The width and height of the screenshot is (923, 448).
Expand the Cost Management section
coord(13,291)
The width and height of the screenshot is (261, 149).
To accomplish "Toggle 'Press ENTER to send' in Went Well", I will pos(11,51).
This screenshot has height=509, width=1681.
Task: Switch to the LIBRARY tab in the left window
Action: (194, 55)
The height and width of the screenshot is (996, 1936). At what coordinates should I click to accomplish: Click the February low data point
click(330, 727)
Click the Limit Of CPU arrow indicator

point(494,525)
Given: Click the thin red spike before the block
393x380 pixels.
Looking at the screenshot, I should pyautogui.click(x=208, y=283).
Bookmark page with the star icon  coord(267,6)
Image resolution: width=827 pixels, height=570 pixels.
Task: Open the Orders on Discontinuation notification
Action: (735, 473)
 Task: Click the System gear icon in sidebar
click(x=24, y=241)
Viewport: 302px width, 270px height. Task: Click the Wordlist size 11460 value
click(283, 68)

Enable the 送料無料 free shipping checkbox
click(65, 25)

::::

After reading the data above, return it verbatim in full.

§ OUTPUT OF THE EXERCISE:
The width and height of the screenshot is (923, 448).
Expand the Cost Management section
coord(13,291)
The width and height of the screenshot is (261, 149).
To accomplish "Toggle 'Press ENTER to send' in Went Well", I will pos(11,51).
This screenshot has height=509, width=1681.
Task: Switch to the LIBRARY tab in the left window
Action: (194, 55)
The height and width of the screenshot is (996, 1936). At what coordinates should I click to accomplish: Click the February low data point
click(330, 727)
Click the Limit Of CPU arrow indicator

point(494,525)
Given: Click the thin red spike before the block
393x380 pixels.
Looking at the screenshot, I should pyautogui.click(x=208, y=283).
Bookmark page with the star icon  coord(267,6)
Image resolution: width=827 pixels, height=570 pixels.
Task: Open the Orders on Discontinuation notification
Action: (735, 473)
 Task: Click the System gear icon in sidebar
click(x=24, y=241)
Viewport: 302px width, 270px height. Task: Click the Wordlist size 11460 value
click(283, 68)

Enable the 送料無料 free shipping checkbox
click(65, 25)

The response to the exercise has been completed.